[GIVEN ENTRIES Boundary: Start]

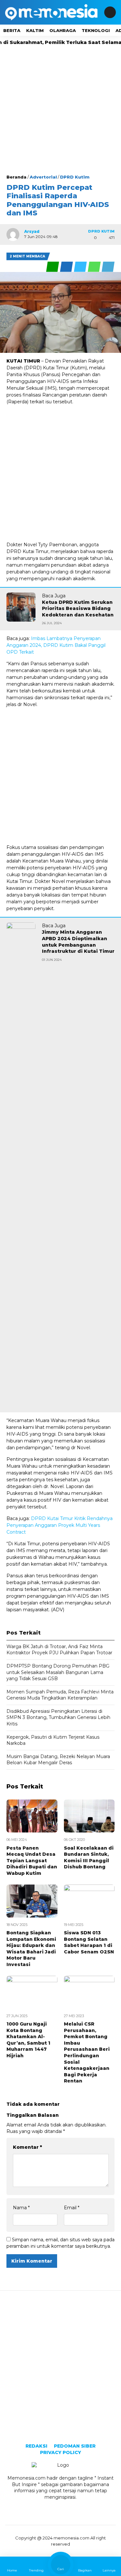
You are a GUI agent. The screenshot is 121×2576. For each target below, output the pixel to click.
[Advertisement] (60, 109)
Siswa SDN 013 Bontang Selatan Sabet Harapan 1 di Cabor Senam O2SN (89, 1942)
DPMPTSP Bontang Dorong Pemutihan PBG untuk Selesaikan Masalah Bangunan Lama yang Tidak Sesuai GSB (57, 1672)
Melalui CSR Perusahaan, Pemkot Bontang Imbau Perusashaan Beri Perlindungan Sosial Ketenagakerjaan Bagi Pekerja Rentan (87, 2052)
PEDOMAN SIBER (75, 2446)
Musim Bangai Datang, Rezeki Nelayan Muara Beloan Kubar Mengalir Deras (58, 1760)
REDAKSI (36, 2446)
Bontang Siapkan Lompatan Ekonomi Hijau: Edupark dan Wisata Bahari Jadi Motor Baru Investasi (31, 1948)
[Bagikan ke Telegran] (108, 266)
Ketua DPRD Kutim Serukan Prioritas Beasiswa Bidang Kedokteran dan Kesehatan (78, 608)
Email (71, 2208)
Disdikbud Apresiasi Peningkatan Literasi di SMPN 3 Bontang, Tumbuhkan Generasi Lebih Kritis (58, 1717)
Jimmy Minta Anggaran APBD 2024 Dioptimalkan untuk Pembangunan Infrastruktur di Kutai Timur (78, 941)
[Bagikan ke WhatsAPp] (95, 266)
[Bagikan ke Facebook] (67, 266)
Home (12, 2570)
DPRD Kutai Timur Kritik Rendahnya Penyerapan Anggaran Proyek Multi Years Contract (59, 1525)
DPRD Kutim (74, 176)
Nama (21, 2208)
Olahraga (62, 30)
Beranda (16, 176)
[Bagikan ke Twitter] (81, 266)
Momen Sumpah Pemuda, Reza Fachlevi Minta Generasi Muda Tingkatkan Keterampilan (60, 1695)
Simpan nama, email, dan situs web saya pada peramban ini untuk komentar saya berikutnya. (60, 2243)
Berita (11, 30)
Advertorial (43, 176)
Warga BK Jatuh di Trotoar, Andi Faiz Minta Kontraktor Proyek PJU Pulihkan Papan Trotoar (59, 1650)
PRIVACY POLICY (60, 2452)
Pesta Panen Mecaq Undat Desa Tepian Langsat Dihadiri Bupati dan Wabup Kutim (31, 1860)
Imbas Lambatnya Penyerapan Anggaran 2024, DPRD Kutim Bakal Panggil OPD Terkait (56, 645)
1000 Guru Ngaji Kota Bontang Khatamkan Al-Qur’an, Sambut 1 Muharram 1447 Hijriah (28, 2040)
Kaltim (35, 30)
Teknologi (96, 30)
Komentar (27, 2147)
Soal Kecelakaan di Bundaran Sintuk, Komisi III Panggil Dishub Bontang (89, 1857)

[GIVEN ENTRIES Boundary: End]

• [DESCRIPTION OF THE TASK]:
Give again, word for word, only the lines that run from the top of the data above through the line with "[Bagikan ke Telegran] (108, 266)". Drop the pictures.

• [RESPONSE TO THIS TASK]:
You are a GUI agent. The screenshot is 121×2576. For each target below, output the pixel to click.
[Advertisement] (60, 109)
Siswa SDN 013 Bontang Selatan Sabet Harapan 1 di Cabor Senam O2SN (89, 1942)
DPMPTSP Bontang Dorong Pemutihan PBG untuk Selesaikan Masalah Bangunan Lama yang Tidak Sesuai GSB (57, 1672)
Melalui CSR Perusahaan, Pemkot Bontang Imbau Perusashaan Beri Perlindungan Sosial Ketenagakerjaan Bagi Pekerja Rentan (87, 2052)
PEDOMAN SIBER (75, 2446)
Musim Bangai Datang, Rezeki Nelayan Muara Beloan Kubar Mengalir Deras (58, 1760)
REDAKSI (36, 2446)
Bontang Siapkan Lompatan Ekonomi Hijau: Edupark dan Wisata Bahari Jadi Motor Baru Investasi (31, 1948)
[Bagikan ke Telegran] (108, 266)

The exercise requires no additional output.